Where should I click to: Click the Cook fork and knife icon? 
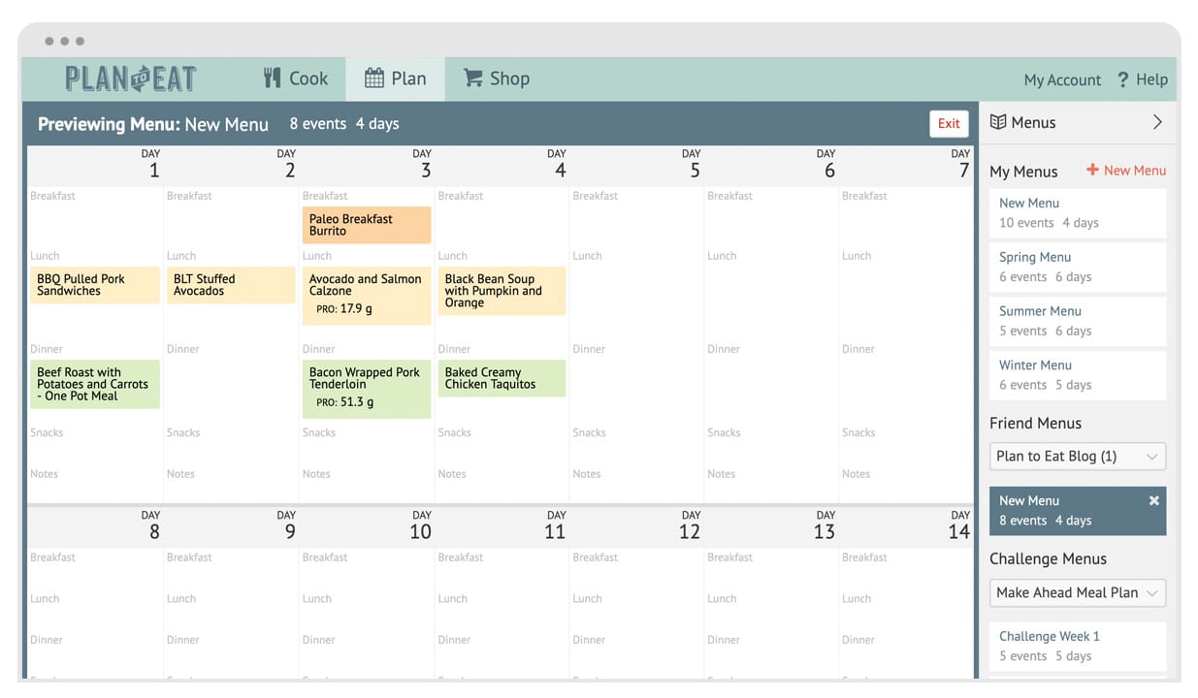(273, 79)
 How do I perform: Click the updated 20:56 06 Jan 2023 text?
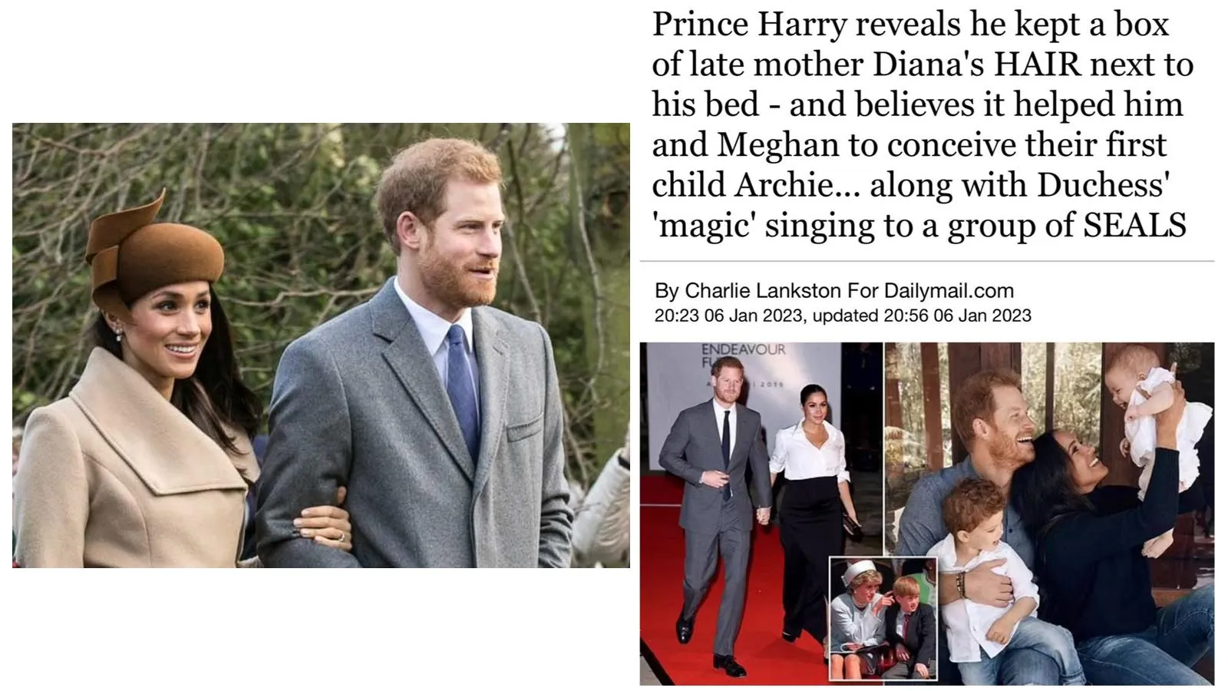pos(921,316)
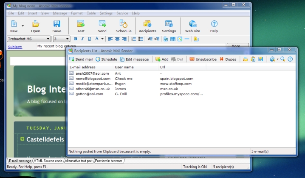Click the Test button in main toolbar
This screenshot has height=178, width=305.
tap(81, 26)
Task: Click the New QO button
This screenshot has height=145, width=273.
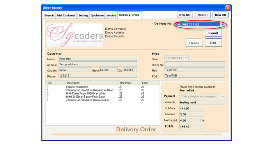Action: click(185, 15)
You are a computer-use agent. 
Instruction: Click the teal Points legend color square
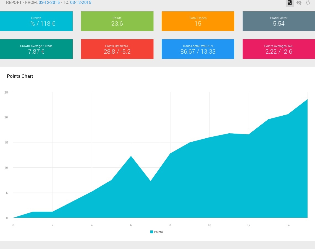coord(152,232)
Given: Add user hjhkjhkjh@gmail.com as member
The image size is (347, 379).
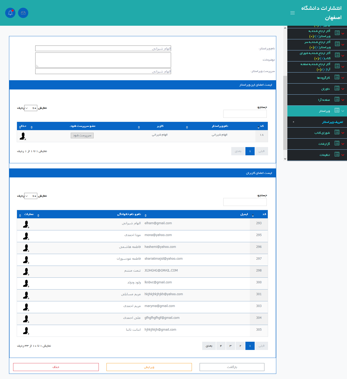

• • • • •

→ Problem requirements: Every line from the one that holds "Instruction: Click the" to the end of the listing should be output exactly, with pictures left out, please.

→ Result for this exercise:
Instruction: Click the teal Points legend color square
coord(152,232)
Given: Add user hjhkjhkjh@gmail.com as member
The image size is (347, 379).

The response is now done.